The six-week suspension from United South Central High School occurred nearly two years ago after Alyssa Drescher of Wells, Minn., brought a small folding knife tucked in her purse and stowed it in her locker. Drescher, a junior at the time, said she used the knife for farm chores and forgot that it was in her purse.

"A student who carries a knife into the school building certainly has carelessly disregarded the school's weapons policy and endangered others," Independent School District No. 2134 lawyer Trevor Helmers said in his argument to the court.

Drescher, an honors student and peer counselor at the time, has since graduated and gone on to college. The court case has continued in large part because the outcome will affect how educators throughout the state mete out discipline to students with weapons.

After she was suspended by the district under the Pupil Fair Dismissal Act (PFDA), the state Department of Education upheld the decision. The Minnesota Court of Appeals reversed the suspension, saying Drescher didn't willfully violate school policy or engage in conduct that endangered herself or others.

In seeking an overturn by the state's highest court, the school district, with support from various administrative groups, said the appellate decision in favor of Drescher would make it "extraordinarily difficult for the state's 508 school districts to protect the 20,000 students they serve."

The district's petition said that, for the first time in 41 years, the appellate court had reinterpreted the grounds for dismissal and established "new standards" that would "drastically undermine the ability of school districts to keep weapons out of schools."

In the 2013-14 school year, the state Department of Education listed 1,230 weapons incidents. Helmers told the court that the case revolves around two words: "willful," which he defined as "careless disregard" and "endanger," which he described as "to bring into danger."

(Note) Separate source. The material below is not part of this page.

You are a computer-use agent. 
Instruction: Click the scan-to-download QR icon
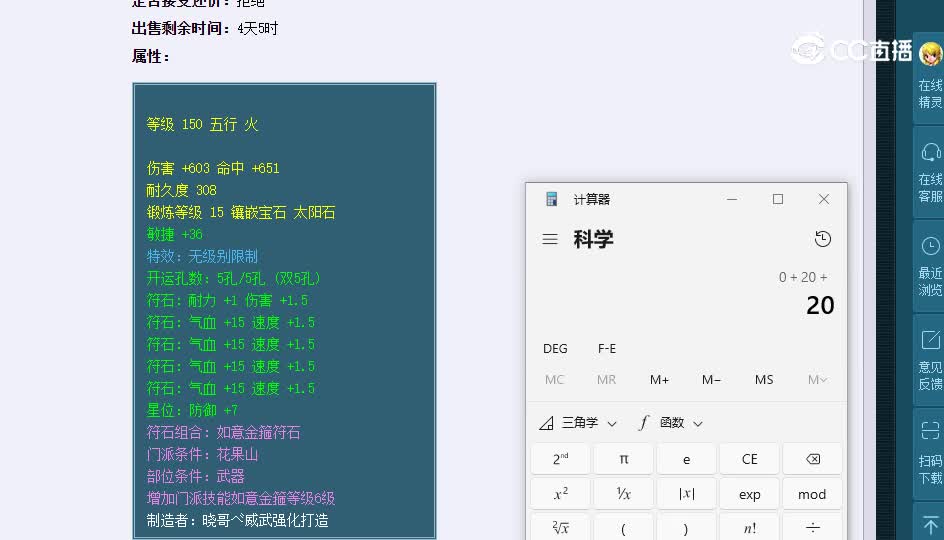[x=930, y=432]
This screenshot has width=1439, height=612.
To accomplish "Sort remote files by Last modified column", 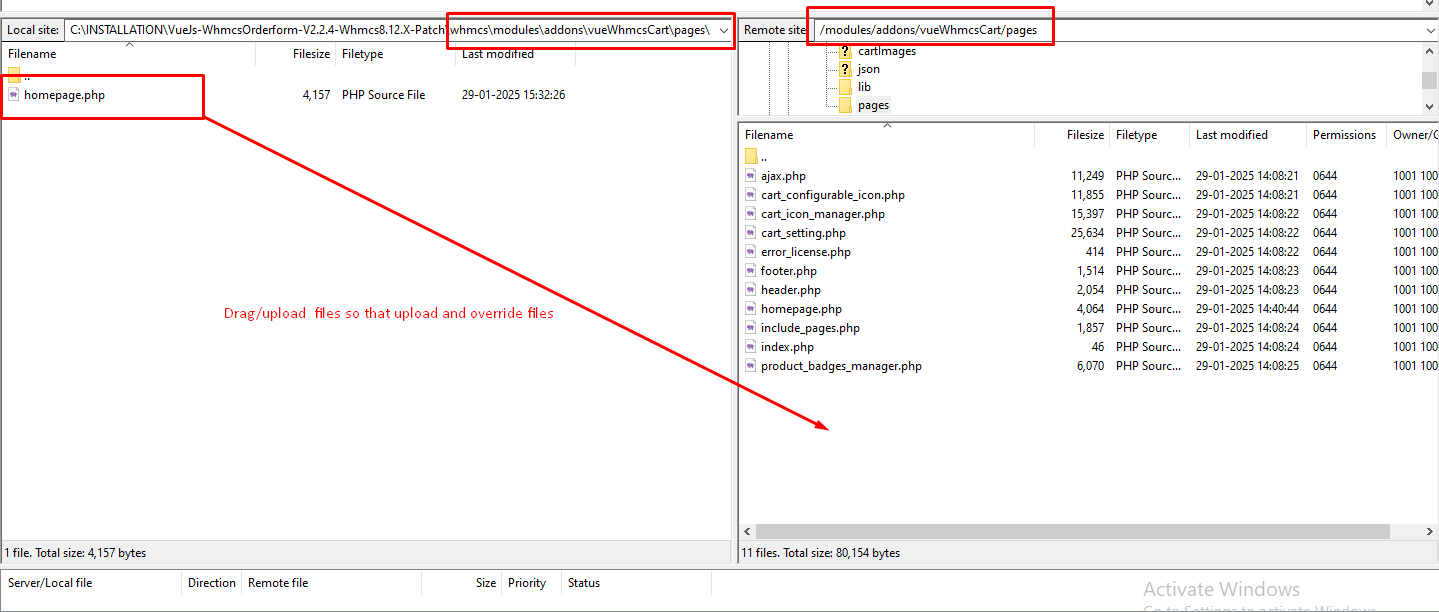I will [x=1231, y=135].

Justice Natalie Hudson said that, to her, "willful" means something other than "careless disregard; it means intentional, it means on purpose, it means deliberate, so why do we even go beyond that?"

Helmers said that student discipline under the PFDA is intended to be a quick process without lawyers involved.

Justice Christopher Dietzen interrupted him, saying that Helmers wasn't answering Hudson's question. "Do you disagree that the plain and ordinary meaning of willful is, 'said or done on purpose?' " Dietzen asked.

Helmers said, "In this context, I don't believe that is the plain meaning of willful."

Dietzen responded that he had just read the meaning from a dictionary and asked, "Isn't that what we would use to interpret the meaning of the word?"

Helmers said the meaning is "ambiguous" in the context of school discipline violation.

In her arguments, Drescher's lawyer, Andrea Jepsen, said reversing the ruling on the case now would be a serious hardship for her client.

"It seems to me that the Legislature could not have intended for a student to lose her right to an education because of some remote potential for danger. In this case, nobody knew about this young woman's knife — including her," Jepsen said, adding that the potential for danger was "so remote."

The knife surfaced after drug-sniffing dogs led authorities to Drescher's locker, likely because of a strong odor of perfume.

Drescher said she had thrown the knife in her purse and forgotten about it. She used the knife to cut twine on bales of hay while helping her boyfriend, who lives on a farm. School policy forbids weapons on school property.

The Supreme Court is being asked to consider whether a "willful violation" of school policy requires that a student be aware of the policy and make a "deliberate, conscious, and intentional choice to violate" it in order to be expelled.

The Supreme Court faces no deadline for issuing a ruling, but generally takes at least four months to issue a decision.

Only five justices will decide the case. Along with Dietzen, Hudson and Stras, they are Chief Justice Laurie Gildea and Justice G. Barry Anderson.